5. Que se passera-t-il pour l’AP si
 après le premier succès diplomatique de la Palestine à l’UNESCO, l’Etat
 palestinien n’est pas admis à l’ONU ? Risque-t-on d’assister à 
l’implosion de l’AP ?
L’Etat palestinien ne sera pas admis à l’ONU comme Etat 
membre, car les Etats-Unis y opposeront leur veto. Il est même peu 
probable que les Palestiniens obtiennent la majorité qualifiée des 9 
voix au Conseil de Sécurité... Au mieux, l’Assemblée générale se 
prononcera (à une très forte majorité) pour l’admission de la Palestine 
comme Etat non-membre, comme Etat observateur.

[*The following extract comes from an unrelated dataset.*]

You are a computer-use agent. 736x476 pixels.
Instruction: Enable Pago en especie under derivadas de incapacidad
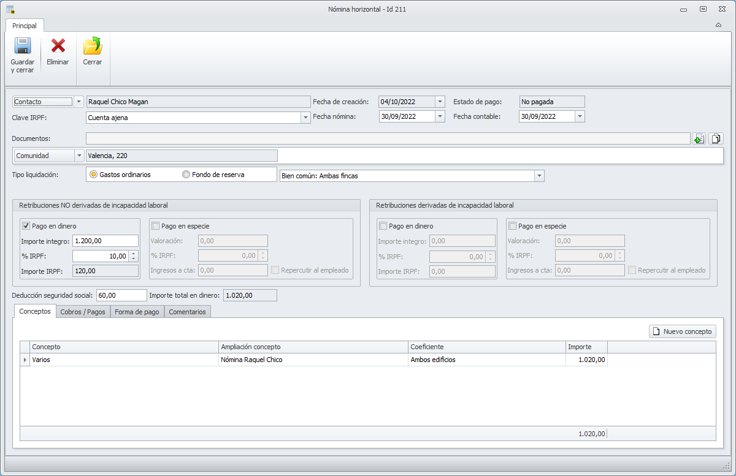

L’AP va-t-elle pour autant « imploser » ? Un certain 
nombre de voix se font entendre pour demander la dissolution pure et 
simple de l’Autorité, arguant qu’elle n’a plus de raison d’être avec la 
faillite du « processus de paix » et qu’elle sert surtout de commode 
moyen pour l’Etat d’Israël pour prétendre qu’il n’occupe pas toute la 
Palestine. En d’autres termes, les partisans de la dissolution disent : 
il n’y a pas d’autonomie, donc il ne doit pas y avoir de 
pseudo-« autorité d’autonomie ».
Mais la dissolution ne semble pas être la voie choisie 
par la direction de l’AP. Et pour cause ! Comme on l’a vu, une telle 
décision équivaudrait à un suicide politique... Le plus probable est 
donc que l’on assiste à une discussion d’ampleur quant à l’avenir de 
l’AP, quant à une éventuelle modification de ses attributions et de ses 
fonctions. Et nul doute que ce débat sera vif !
6. Qu’adviendra-t-il dans ce cas du mouvement national palestinien ?
Il est très probable que l’on assiste à une accélération
 du débat quant à la nécessité de la refonte stratégique et 
organisationnelle du mouvement national palestinien. Ce dernier traverse
 en effet depuis de longues années une crise, qui ne manquera pas de 
s’approfondir après l’échec programmé de la demande d’admission à l’ONU.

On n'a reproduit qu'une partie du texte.